A new project from BICEP gives voice to Indigenous musicians from the Arctic
Fronted by the Northern Irish dance music duo, TAKKUUK is an audiovisual collaboration that celebrates Indigenous Arctic culture while confronting the challenges posed by climate change and global pressures.
In the nine Sámi languages that are spoken today, there are over a hundred different words to describe snow. Some researchers have estimated that there may be closer to 300. In Northern Sámi – the most spoken of the languages – there’s åppås for untouched winter snow, slievar for light snow and simply muohta for the general description of the form of precipitation.
Historically, this rich vocabulary has been a necessary function for the safety of the Sámi people, and the animals they live and work alongside. Fresh winter snow that is dry and weightless is called habllek. In swirling conditions, it can be dangerous to reindeer, as they may inhale it while running, which can cause them to suffocate. Within these words is contained thousands of years of Indigenous knowledge about the land their speakers lived in and co-existed with.

**Provided data:**
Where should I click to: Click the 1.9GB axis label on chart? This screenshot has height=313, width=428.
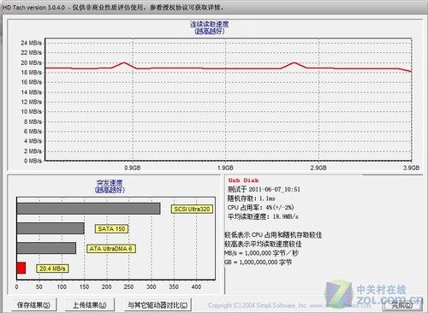(225, 168)
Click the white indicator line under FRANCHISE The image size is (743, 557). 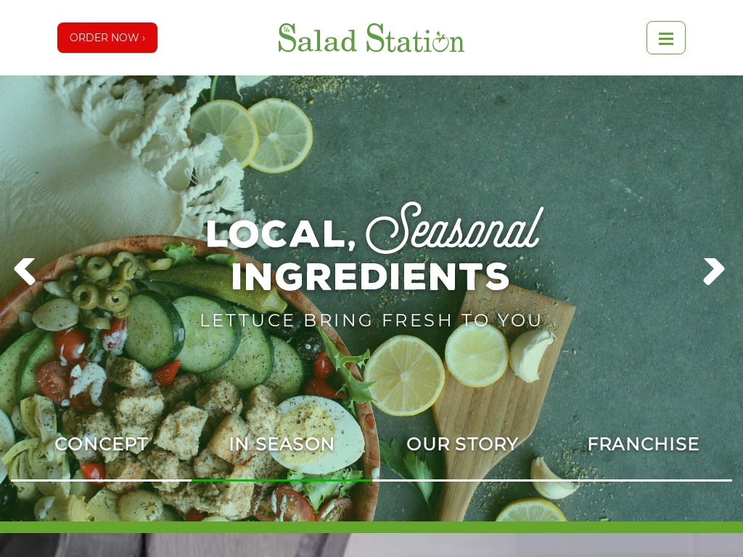pyautogui.click(x=642, y=480)
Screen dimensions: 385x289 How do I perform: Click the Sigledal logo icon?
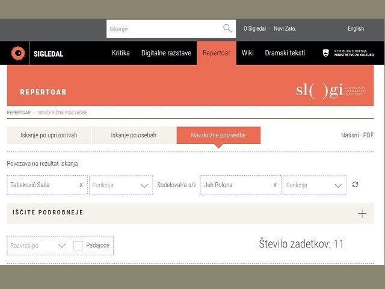(x=18, y=54)
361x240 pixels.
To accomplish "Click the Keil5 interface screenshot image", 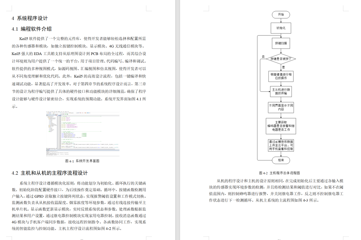I will tap(83, 135).
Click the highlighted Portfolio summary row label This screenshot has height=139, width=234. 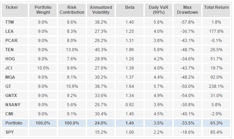click(15, 123)
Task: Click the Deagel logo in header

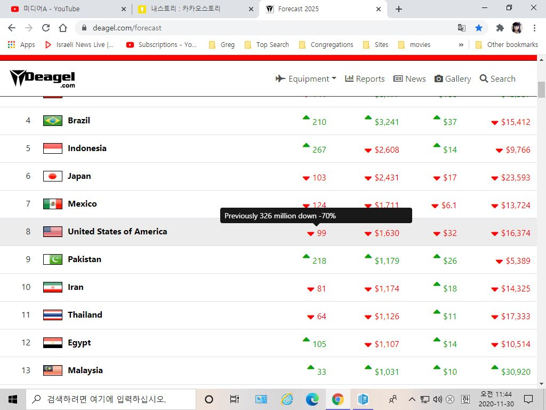Action: pos(43,78)
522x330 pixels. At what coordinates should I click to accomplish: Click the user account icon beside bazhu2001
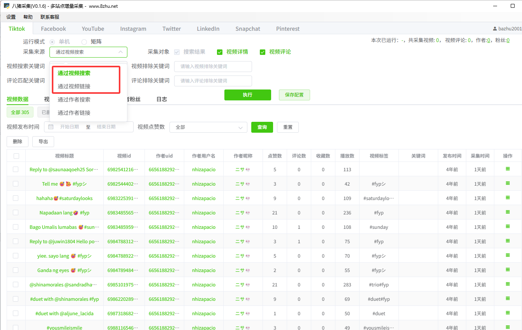pyautogui.click(x=495, y=29)
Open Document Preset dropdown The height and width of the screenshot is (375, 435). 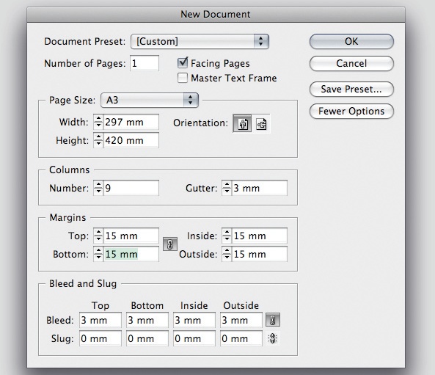pyautogui.click(x=200, y=41)
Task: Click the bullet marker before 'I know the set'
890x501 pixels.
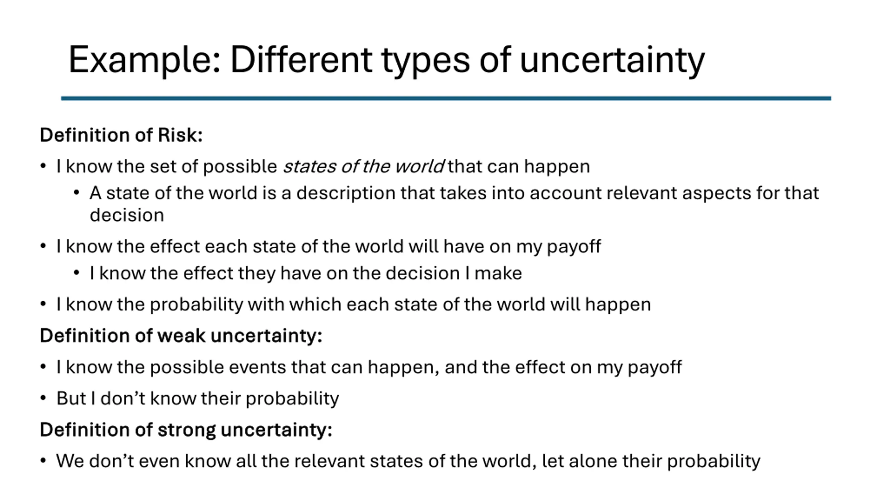Action: (43, 166)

**What to do:**
(a) Please reproduce the TAKKUUK article from "Historically, this rich" to "and co-existed with.".
(b) Condense the paragraph of the TAKKUUK article that begins "Historically, this rich vocabulary" into a short bulleted list that keeps its main facts.

**Solutions to each task:**
(a)
Historically, this rich vocabulary has been a necessary function for the safety of the Sámi people, and the animals they live and work alongside. Fresh winter snow that is dry and weightless is called habllek. In swirling conditions, it can be dangerous to reindeer, as they may inhale it while running, which can cause them to suffocate. Within these words is contained thousands of years of Indigenous knowledge about the land their speakers lived in and co-existed with.

(b)
- The Sámi people's rich snow vocabulary has historically been necessary for their safety and for the animals they live and work alongside.
- Habllek is fresh winter snow that is dry and weightless.
- In swirling conditions, reindeer may inhale habllek while running, which can cause them to suffocate.
- These words hold thousands of years of Indigenous knowledge about the land their speakers lived in and co-existed with.